Aufgabenstellung 1: Woher hat das Berliner Testament laut dem Textauszug seinen Namen?
Aufgabenstellung 2: Gib aus dem Textauszug zum Berliner Testament den Abschnitt wörtlich wieder, der mit den Worten „Es ist nicht“ einsetzt und mit „länger lebenden Ehepartners.“ schließt.

Textauszug:

##########

Das bekannteste Testament ist wahrscheinlich das sogenannte Berliner Testament. Es handelt sich dabei um eine Testamentsform, die noch zu Zeiten des Preußischen Allgemeinen Landrechts häufig in der Berliner Gegend verwendet wurde und daher auch ihren Namen hat. Ein Berliner Testament ist eine besondere Form des gemeinschaftlichen Testaments, welches nur Eheleute errichten können und nur solche.

Es ist nicht möglich, dass zum Beispiel ein Mann und eine Frau, die in „wilder Ehe“ zusammenleben, ein solches Testament errichten, auch wenn dies schon seit zwanzig oder noch mehr Jahren der Fall ist. In einem Berliner Testament setzen sich die Eheleute gegenseitig zu alleinigen Erben ein und in der Regel ihre Kinder zu Schlusserben des Längstlebenden. Es handelt sich also um die Regelung von zwei Erbfällen in einem Testament: für den Tod des ersten Ehepartners und für den Tod des länger lebenden Ehepartners.

Ob dies immer und stets die richtige Nachlassregelung ist, bleibt der Prüfung im Einzelfall vorbehalten. Zum einen ist es nicht immer sinnvoll, eine Vermögenskonzentration bei dem länger lebenden Ehegatten herbeizuführen. Das gilt insbesondere dann, wenn die Freibeträge der Kinder nicht ausreichen, um das Vermögen beim Schlusserbfall (also bei dem Tod des länger lebenden Elternteils) erbschaftssteuerfrei auf die Kinder übergehen zu lassen.

##########

[Daten zu Elementen und Textpositionen]
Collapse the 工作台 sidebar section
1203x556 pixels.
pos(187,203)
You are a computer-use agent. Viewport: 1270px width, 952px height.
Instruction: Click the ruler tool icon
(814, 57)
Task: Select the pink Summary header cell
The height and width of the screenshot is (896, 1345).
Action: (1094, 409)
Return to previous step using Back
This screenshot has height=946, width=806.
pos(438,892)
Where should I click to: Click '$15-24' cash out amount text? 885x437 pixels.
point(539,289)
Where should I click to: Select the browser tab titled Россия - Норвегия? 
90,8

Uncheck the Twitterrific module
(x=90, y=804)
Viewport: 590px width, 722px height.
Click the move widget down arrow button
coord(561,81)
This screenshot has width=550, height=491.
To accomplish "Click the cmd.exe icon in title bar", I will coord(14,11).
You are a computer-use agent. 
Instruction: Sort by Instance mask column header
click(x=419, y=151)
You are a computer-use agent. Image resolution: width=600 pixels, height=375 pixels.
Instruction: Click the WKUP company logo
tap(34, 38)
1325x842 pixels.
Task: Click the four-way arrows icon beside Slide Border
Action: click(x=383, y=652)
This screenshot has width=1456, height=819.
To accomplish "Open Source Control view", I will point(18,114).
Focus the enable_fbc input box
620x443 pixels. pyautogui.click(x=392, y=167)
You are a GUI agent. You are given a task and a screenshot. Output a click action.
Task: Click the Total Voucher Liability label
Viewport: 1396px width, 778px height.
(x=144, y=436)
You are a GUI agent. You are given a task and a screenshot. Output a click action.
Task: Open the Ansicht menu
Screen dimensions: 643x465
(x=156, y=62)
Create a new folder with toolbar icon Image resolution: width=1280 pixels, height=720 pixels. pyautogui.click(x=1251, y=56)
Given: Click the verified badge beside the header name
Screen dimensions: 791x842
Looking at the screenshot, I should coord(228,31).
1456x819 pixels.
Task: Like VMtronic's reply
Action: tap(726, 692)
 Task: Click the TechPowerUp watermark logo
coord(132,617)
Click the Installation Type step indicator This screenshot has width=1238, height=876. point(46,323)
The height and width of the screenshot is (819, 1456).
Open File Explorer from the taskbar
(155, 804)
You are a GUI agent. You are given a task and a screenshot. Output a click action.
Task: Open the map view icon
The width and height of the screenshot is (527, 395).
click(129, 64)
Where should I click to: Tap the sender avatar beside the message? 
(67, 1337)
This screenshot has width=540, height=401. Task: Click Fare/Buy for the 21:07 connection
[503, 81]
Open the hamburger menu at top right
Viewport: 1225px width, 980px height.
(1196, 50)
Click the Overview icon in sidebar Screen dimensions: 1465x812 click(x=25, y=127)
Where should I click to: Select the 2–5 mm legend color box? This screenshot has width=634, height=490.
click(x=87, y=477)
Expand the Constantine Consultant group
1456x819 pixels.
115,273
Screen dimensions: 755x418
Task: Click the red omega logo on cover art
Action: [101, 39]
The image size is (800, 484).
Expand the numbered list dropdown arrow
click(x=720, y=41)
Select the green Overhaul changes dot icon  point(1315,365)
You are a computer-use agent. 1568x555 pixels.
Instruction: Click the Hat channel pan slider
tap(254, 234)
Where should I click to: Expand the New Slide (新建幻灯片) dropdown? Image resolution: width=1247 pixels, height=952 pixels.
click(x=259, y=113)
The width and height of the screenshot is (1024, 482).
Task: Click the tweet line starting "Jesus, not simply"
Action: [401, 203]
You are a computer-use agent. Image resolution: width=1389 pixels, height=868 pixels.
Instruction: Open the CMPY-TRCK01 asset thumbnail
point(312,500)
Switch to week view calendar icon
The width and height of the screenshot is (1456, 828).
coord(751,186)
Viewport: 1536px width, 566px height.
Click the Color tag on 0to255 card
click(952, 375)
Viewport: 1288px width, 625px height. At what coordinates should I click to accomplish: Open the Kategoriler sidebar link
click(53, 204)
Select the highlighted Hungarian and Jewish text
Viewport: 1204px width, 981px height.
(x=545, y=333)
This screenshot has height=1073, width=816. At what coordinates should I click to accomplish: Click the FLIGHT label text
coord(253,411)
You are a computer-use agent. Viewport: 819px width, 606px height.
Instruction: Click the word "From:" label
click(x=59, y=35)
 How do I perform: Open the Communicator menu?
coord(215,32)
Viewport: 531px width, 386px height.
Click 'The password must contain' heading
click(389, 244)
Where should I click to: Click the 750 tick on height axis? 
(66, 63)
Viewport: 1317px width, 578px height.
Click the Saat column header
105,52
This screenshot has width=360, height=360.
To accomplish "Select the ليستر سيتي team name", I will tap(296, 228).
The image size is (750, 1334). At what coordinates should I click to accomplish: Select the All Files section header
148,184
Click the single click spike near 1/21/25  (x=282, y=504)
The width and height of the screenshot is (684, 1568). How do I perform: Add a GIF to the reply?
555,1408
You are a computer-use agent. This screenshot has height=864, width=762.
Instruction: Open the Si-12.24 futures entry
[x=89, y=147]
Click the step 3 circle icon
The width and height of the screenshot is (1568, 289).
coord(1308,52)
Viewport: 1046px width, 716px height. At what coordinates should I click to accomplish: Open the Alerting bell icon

##########

Ergebnis 1: Es wurde zu Zeiten des Preußischen Allgemeinen Landrechts häufig in der Berliner Gegend verwendet.

Ergebnis 2:
Es ist nicht möglich, dass zum Beispiel ein Mann und eine Frau, die in „wilder Ehe“ zusammenleben, ein solches Testament errichten, auch wenn dies schon seit zwanzig oder noch mehr Jahren der Fall ist. In einem Berliner Testament setzen sich die Eheleute gegenseitig zu alleinigen Erben ein und in der Regel ihre Kinder zu Schlusserben des Längstlebenden. Es handelt sich also um die Regelung von zwei Erbfällen in einem Testament: für den Tod des ersten Ehepartners und für den Tod des länger lebenden Ehepartners.